I have several of them but not completely sold on it. The pigment is in some kind of binder...

I was literally thinking dry pigment dust but only for certain applications.( In other comments )

I happened to notice vallejo sells it by the bottle.

Your results far exceed mine. I was thinking of trying to wipe it all off with alcohol or something...


----------



## SantaFeJim (Sep 8, 2015)

*Is that the same as this?*

*Tamiya Weathering Master & Stick*

*No, not at all. The Tamiya is more of paste texture. The stuff I use is very very fine powder and does not require any dulcote before or after application. It is truly a one-step process. I will post pictures of the containers later.*


----------



## SantaFeJim (Sep 8, 2015)

Here is a picture of the 4 chalk containers. I have included an HO car to give you a object reference, to gauge the size of the containers.










As you can see, I can easily weather 100 cars these powders.


----------



## LateStarter (Mar 12, 2016)

Guess I wasted my time with this one.
Oh well.


----------



## Stumpy (Mar 19, 2013)

I didn't find the "Weather System" at the link on the label in Jim's pic, but I did find it here... Bragdon Enterprises - Weather System

So, without a sealer that stuff won't fingerprint?


----------



## Severn (May 13, 2016)

Seems really interesting ... "this weathering powder will adhere to any non-glossy surface. It is NOT chalk. One quick step gives a very realistic rusty, dusty or sooty surface - instantly. No drying or curing is necessary. Use sparingly; a little goes a long way. This product is made from real rust and other weathering agents that have been ball milled to a particle size over 100 times finer than chalk and blended with a pressure sensitive, dry adhesive. Self adhesive to most surfaces. Nonmagnetic and Nontoxic. " [their rubbery rocks looks great too!]


----------



## LateStarter (Mar 12, 2016)

Good grief...
I'm sorry I started this thread.


----------



## Stumpy (Mar 19, 2013)

LateStarter said:


> Good grief...
> I'm sorry I started this thread.


I'm not. I like seeing your weathering effects. I've saved a lot of your pics and will use them for reference when I start weathering my RS.

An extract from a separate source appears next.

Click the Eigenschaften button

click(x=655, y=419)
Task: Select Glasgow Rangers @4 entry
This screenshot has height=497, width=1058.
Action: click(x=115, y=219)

And I might be learning about yet another method/product.


----------



## Severn (May 13, 2016)

Not sure what anyone is unhappy about -- I see 3 possible ways to weather, one not shown (Tamiya). Results are clearly favorable in two cases, but like any art -- subjective. Since i have my weathered walthers fire station sitting right next to me where I smeared, I mean brushed on this Tamiya stuff -- I can verify that it sucks relatively speaking to the two efforts shown above. Still I just got a pile of other colors in the mail and I should try a little harder. I fear though it's not a great system.


----------



## LateStarter (Mar 12, 2016)

I've been through a decade or more of the chalk, powder, and applique-type weathering methods, including the highly touted AK Interactive stuff.

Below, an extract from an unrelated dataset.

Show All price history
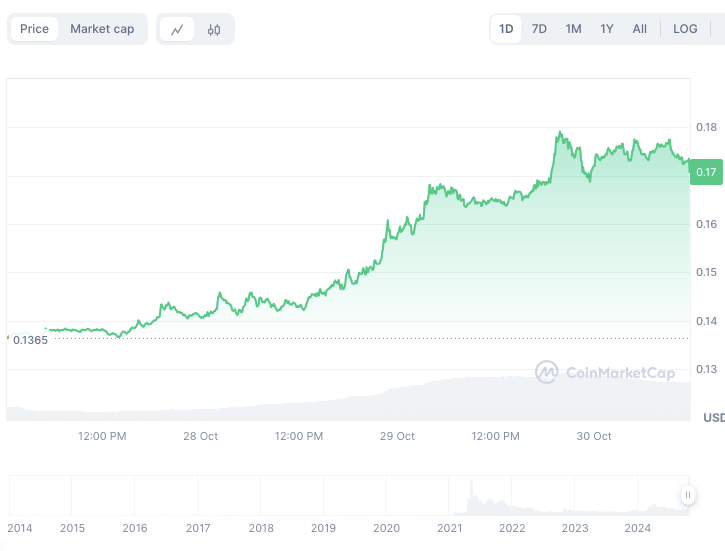[640, 29]

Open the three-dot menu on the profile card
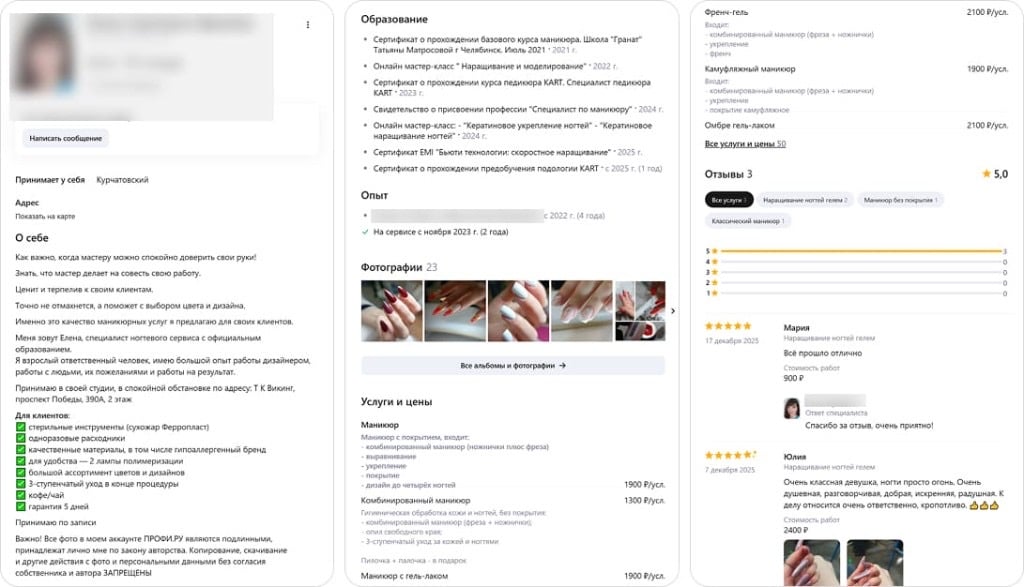[307, 23]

None of them... not one... is as sure, as permanent, as easily learned, or as reliable as acrylic airbrushing or drybrushing.
Yep, an airbrush and compressor setup is a bold new adventure and expense, and it takes time to get comfy with it. And drybrushing takes a lot of practice.
But I promise you, that _nothing_ will satisfy better.


----------



## Stumpy (Mar 19, 2013)

See... that's good to know.


----------



## Severn (May 13, 2016)

It looks a winner but some will not want to mess with it. Not knowing anything I picked up a few of Tamiya items as they were in a retail store (Hobby Lobby) some weeks back But all I got out of it is a building that looks like someone smudged with grease. Then I figured I just had the wrong color (black) -- and should have used a closer shade to the building so I purchased the remaining kits. But even though I found two or three palettes int he kits ("sand") that matches it better -- I can't seem to undo the black grease look -- it's just too over powering.

Maybe what would work for these is a very tiny application in small areas. And what I did just doesn't make sense.

As for the so called dust or chalk -- my original idea or comment related to pigment really was that you put a bit of glue on the item, very thin very light here and there, and blow or sprinkle a tiny bit of colored pigment onto that of the desired color. The idea being to create a 3d surface.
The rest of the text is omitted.